Наконец ризничий встал. Душа его пела, но лицо было строгим. Он воздел руки, призывая к тишине. Когда все умолкли, Годвин тихо, смиренно произнес:

– Я покоряюсь воле братии.

Все возликовали.

23

Годвин тянул с выборами. Граф будет недоволен их исходом, и ризничий хотел оставить Роланду как можно меньше времени на противодействие перед свадьбой.

Правда состояла в том, что Годвин попросту боялся. Он бросал вызов одному из наиболее влиятельных людей королевства. В Англии было всего тринадцать графов. Заодно с четырьмя десятками менее могущественных баронов, двадцати одним епископом и горсткой других именно они правили Англией. В парламенте, созываемом королем, они значились лордами, знатными людьми, а рыцари, джентри[41] и представители торгового сословия относились к палате общин. Граф Ширинг являлся одним из самых могущественных и влиятельных людей среди знати. И с ним-то посмел схватиться какой-то монах тридцати одного года, сын вдовы Петраниллы, занимающий жалкую должность ризничего Кингсбриджского аббатства, хуже того: схватился и побеждал.

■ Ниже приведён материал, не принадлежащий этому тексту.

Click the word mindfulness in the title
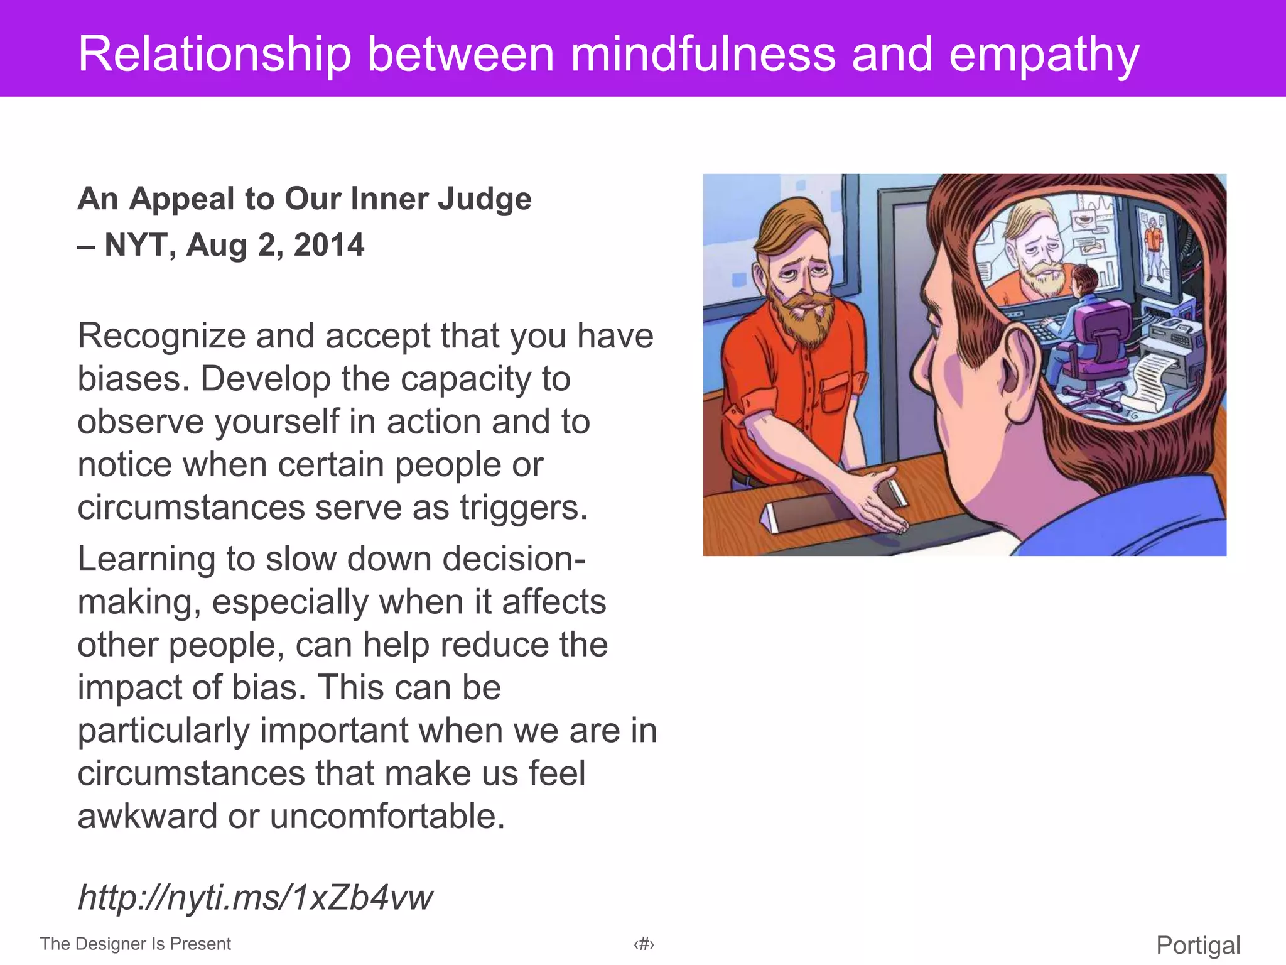click(x=703, y=54)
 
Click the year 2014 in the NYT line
click(x=328, y=244)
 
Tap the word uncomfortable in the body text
click(x=387, y=816)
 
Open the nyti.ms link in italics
click(x=255, y=897)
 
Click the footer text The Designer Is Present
click(x=135, y=944)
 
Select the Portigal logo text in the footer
click(x=1198, y=945)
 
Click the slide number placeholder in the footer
click(x=644, y=944)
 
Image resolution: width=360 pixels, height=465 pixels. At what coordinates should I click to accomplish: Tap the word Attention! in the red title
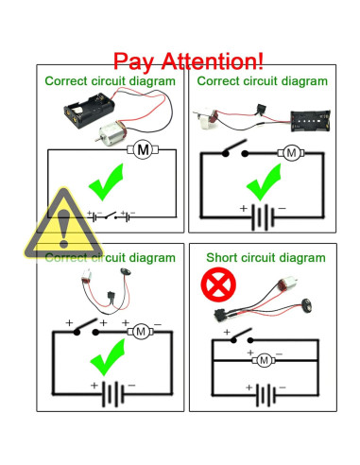pyautogui.click(x=215, y=62)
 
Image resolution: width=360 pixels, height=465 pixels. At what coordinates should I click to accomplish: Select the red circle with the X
pyautogui.click(x=218, y=284)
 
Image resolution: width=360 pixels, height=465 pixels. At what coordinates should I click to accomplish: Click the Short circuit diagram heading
pyautogui.click(x=266, y=257)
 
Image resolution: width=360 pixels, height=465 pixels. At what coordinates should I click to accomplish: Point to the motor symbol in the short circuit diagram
pyautogui.click(x=266, y=359)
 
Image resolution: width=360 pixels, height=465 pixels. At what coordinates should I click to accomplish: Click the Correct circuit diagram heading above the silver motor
pyautogui.click(x=110, y=81)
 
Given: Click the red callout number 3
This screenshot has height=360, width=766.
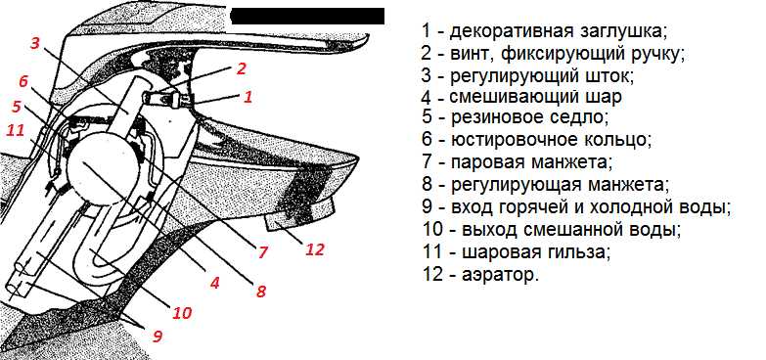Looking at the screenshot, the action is (x=34, y=42).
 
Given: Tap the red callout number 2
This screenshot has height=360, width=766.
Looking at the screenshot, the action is (x=241, y=68).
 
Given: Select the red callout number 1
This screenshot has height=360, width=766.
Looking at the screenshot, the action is (x=248, y=97).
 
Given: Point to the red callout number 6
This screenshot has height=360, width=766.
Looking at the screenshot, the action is (x=23, y=81).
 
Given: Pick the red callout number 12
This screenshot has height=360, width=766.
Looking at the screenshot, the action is (x=315, y=249).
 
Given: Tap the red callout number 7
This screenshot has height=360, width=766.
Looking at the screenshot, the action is (x=263, y=252).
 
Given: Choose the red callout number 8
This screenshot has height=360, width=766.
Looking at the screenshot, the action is (x=260, y=292).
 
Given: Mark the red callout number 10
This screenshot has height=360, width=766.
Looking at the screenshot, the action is (x=182, y=312).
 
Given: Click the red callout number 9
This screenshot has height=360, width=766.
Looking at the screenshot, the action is (x=157, y=337).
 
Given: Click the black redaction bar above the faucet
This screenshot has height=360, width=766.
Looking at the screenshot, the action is (x=307, y=16).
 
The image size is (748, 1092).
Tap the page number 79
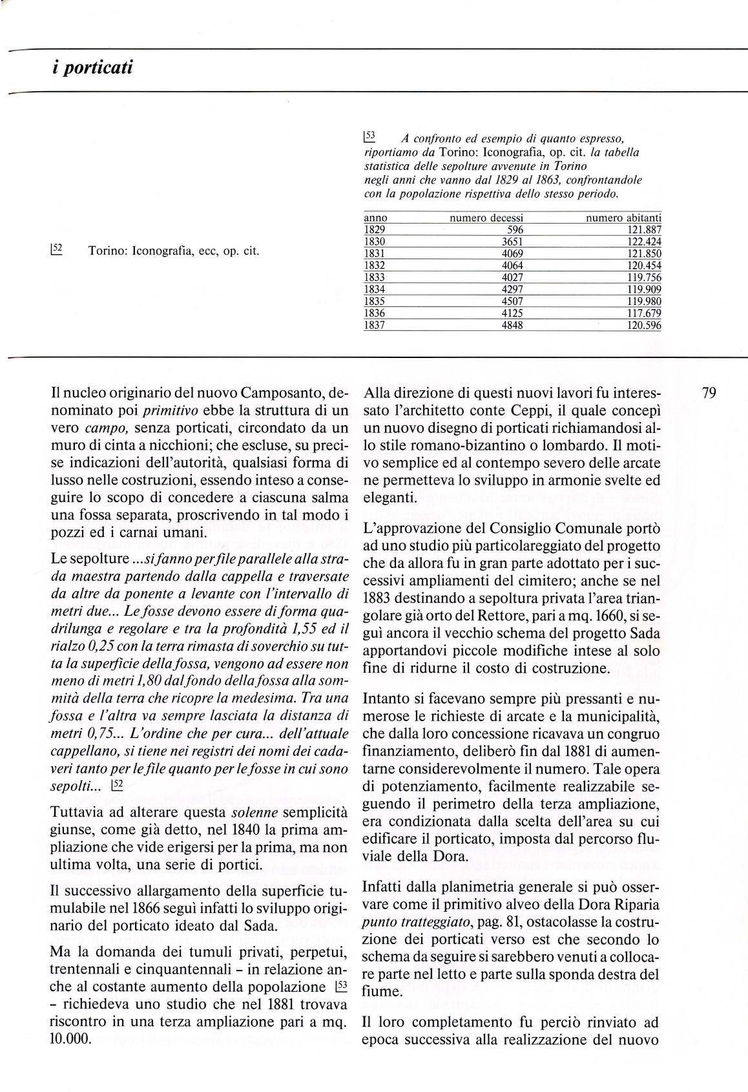pyautogui.click(x=709, y=393)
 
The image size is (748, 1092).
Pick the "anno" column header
pyautogui.click(x=375, y=218)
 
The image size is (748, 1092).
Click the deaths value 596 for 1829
pyautogui.click(x=515, y=230)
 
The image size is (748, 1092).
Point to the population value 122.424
pyautogui.click(x=644, y=242)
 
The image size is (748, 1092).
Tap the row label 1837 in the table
pyautogui.click(x=375, y=326)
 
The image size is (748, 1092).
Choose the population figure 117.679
pyautogui.click(x=644, y=313)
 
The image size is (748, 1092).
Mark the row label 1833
pyautogui.click(x=375, y=278)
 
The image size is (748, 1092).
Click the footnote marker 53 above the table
pyautogui.click(x=369, y=136)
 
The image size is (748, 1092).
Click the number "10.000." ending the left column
pyautogui.click(x=70, y=1056)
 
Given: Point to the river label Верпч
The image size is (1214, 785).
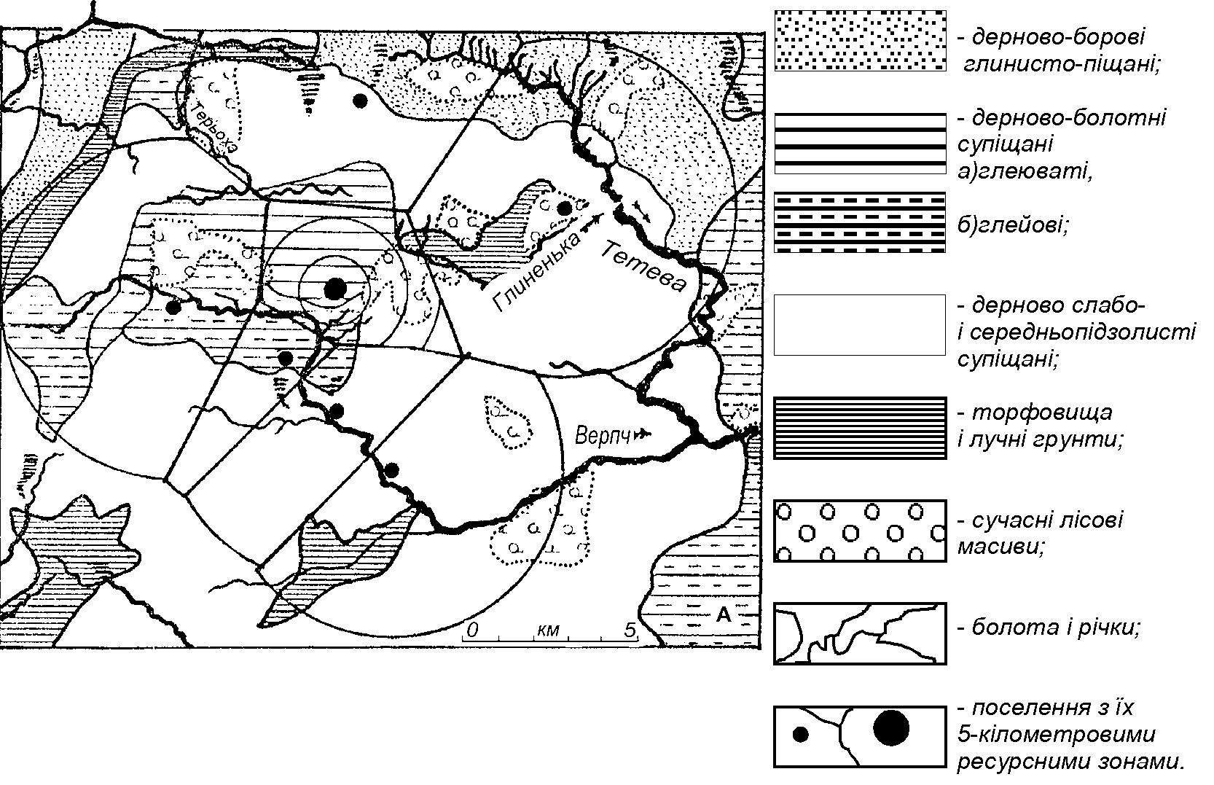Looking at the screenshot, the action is click(602, 435).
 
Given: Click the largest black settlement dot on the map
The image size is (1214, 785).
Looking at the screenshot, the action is click(335, 289).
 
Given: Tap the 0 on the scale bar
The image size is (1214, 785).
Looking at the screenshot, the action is click(472, 630).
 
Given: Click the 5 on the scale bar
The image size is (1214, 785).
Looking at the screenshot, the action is click(629, 630).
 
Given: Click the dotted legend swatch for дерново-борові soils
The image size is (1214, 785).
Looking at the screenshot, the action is click(860, 41).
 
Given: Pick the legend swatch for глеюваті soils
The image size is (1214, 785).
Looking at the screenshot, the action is click(860, 144).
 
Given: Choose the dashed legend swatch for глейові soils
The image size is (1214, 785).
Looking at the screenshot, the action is click(860, 222).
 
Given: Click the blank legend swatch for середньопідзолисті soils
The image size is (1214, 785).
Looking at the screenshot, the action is click(860, 325).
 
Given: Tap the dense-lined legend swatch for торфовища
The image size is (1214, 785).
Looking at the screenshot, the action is click(860, 429).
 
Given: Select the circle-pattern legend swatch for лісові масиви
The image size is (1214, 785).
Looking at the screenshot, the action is click(860, 531).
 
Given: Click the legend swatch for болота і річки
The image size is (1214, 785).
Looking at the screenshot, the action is click(860, 633).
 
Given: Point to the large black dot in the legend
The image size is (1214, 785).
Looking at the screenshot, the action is click(891, 727).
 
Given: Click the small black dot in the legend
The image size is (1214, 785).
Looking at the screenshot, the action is click(801, 735).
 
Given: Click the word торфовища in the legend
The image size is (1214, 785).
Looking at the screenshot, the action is click(1041, 413).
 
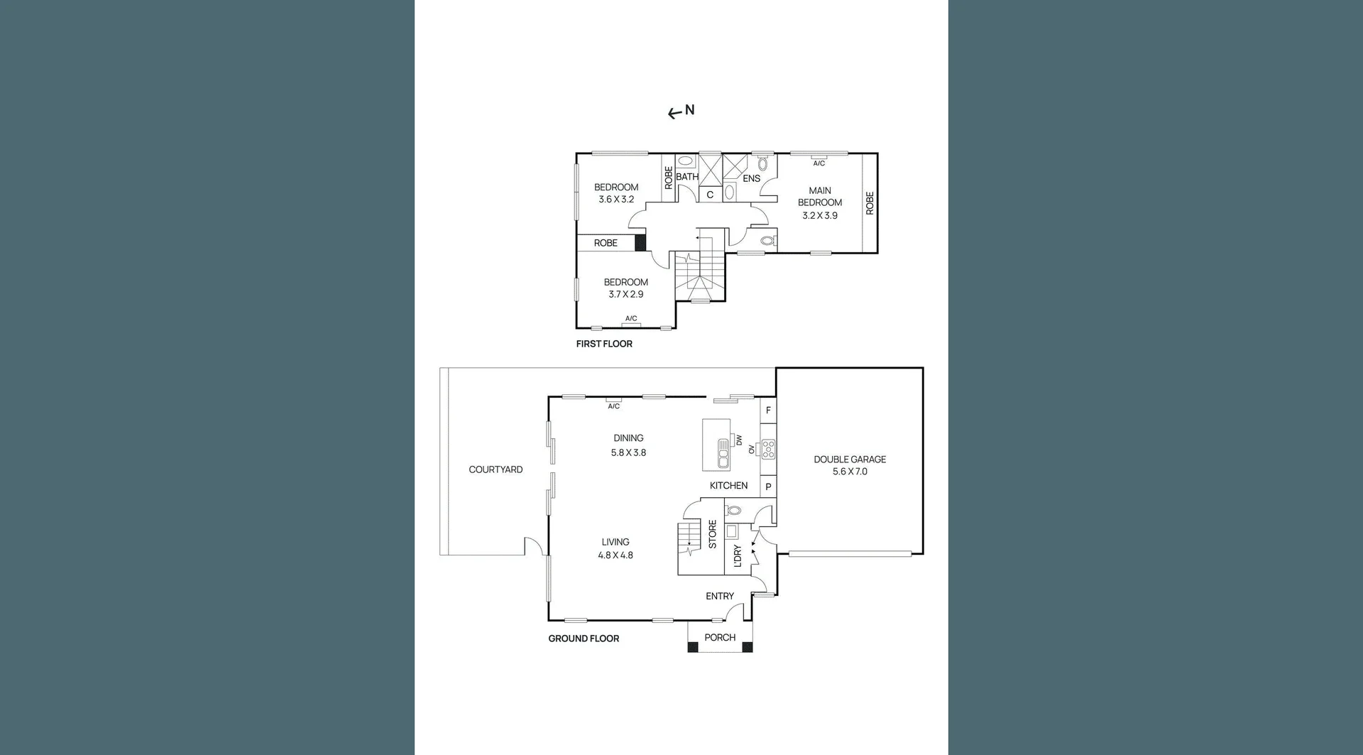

Поэтому Годвин медлил, но за шесть дней до свадьбы Роланд топнул ногой и рявкнул:

– Завтра!

Уже съезжались гости. Граф Монмут поселился в госпитале, в соседней с графом комнате. Лорду Уильяму и леди Филиппе пришлось перебраться в «Колокол». Епископ Ричард въехал в дом приора к Карлу. Менее высокопоставленные бароны и рыцари заполнили постоялые дворы вместе со своими женами, детьми, сквайрами, прислугой и лошадьми. Город радовался прибылям, которые были так нужны после ничтожного дохода с последней шерстяной ярмарки под проливными дождями.

Утром в день выборов Годвин и Симеон отправились в сокровищницу – крошечную комнатку без окон за тяжелой дубовой дверью в библиотеке. Здесь, в обитом железом сундуке, хранилась утварь, используемая на особо торжественных службах. Ключ от сокровищницы всегда носил с собой казначей.